Kraig Grady: Monument Of Diamonds

Sunday 13 December 2020

Here’s a rare and welcome chance to experience a major work by Kraig Grady, courtesy of Another Timbre. Like so many who are dedicated to exploring alternative tuning systems, Grady is a composer more often heard about than heard. In these cases, you are often left wondering the value lies more in the advancement of musical theory than in artistic statements. For some of us, at least, alternative tunings are always worth hearing at least once, if only for the opportunity of hearing something you’ve never heard before; beyond that is the opening up of new possibilities for musical expression, the reminder that there is always a different way of making art. As always, when you find music which is pleasurable and fulfilling, any underlying theory is ultimately immaterial, but it always makes me a little wary when a piece wears its theory on its sleeve, as though it were seeking to justify its existence on extraneous grounds.

Monument Of Diamonds (possibly written as MONUMENT OF DIAMONDS) was composed using a 17-tone version of the ‘meta-Slendro’ tuning system created by Erv Wilson. Based on the Slendro scales heard in a lot of South-East Asian music, the tuning takes advantage of the scales’ harmonic uniformity, where no intervals have a distinctively strong consonance in priority over others. It may inevitably sound exotic to Western ears at first, but never sounds strongly “out” or wrong. Grady exploits the lack of traditional harmonic hierarchy to create a piece that develops without the usual concurrent changes in tonal tension and release. It does still develop, but in ways that are both more intellectual and more primal.

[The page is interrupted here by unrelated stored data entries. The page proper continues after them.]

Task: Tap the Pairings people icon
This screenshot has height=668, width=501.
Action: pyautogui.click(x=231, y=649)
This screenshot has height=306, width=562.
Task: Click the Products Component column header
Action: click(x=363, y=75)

It is often noted that music based more closely on harmonic principles than on Western equal temperament tends to move more slowly – maybe to let those novel tuning ratios sink in, but more because the sounds seem to settle into the ear better, even as the brain may rebel. Grady has picked up this correlation with Eastern art: “Someone once said that the difference between Western and Eastern art was that the West is always searching beyond its confines while the East is concerned with going deeper into what is already there.” Monument Of Diamonds picks up on that exterior immobility in a novel way. For all its harmonic intricacy, the work is experienced by the listener as a vast monad. After repeated hearings, I still get the weird sensation that even as every change in pitch and intervals are clearly registered in my consciousness, the music doesn’t change. While there is movement and rhythm within the work, the affect remains the same. What is even stranger is that such an effect on the listener usually renders all the musicians’ activity dull or pointless, killing all interest, but here it exerts a compelling fascination. It’s getting to be a cliché to call a piece meditative, but Grady has truly created a sonic object for contemplation, a passage of time to be observed. The music’s triumph comes in holding the listener’s attention in all of its usual cognitive aspects without ever imposing upon them.

It’s not ambient, either. Best to play it loud, so the opening notes are present and clear – the volume slowly swells up into an overpowering force before ebbing away again. The sound is, well, monumental. This is largely down to the musicians, and Grady’s unusual way of recording the piece. For the level of precision needed to get the harmonies right, the recording is made up from sampling and sequencing, but it’s a kind of holistic, deep sampling. Grady worked closely with the musicians – Subhraag Singh playing his own Infinitone saxophone, with Kris Tiner and Emmett Kim Narushima playing conventional trumpets and trombones respectively – as they prepared to record each pitch, “engaged in the act of playing meditations on single notes”. Towards the end, Terumi Narushima adds an electric organ to the mix. Grady has evidently left electronic manipulation to a minimum, letting the musicians’ phrasing (of single notes), duration and expression guide his sequencing. That human element and subtle colouration takes what initially sounds like purely synthesised sound and pushes it into something a little unworldly.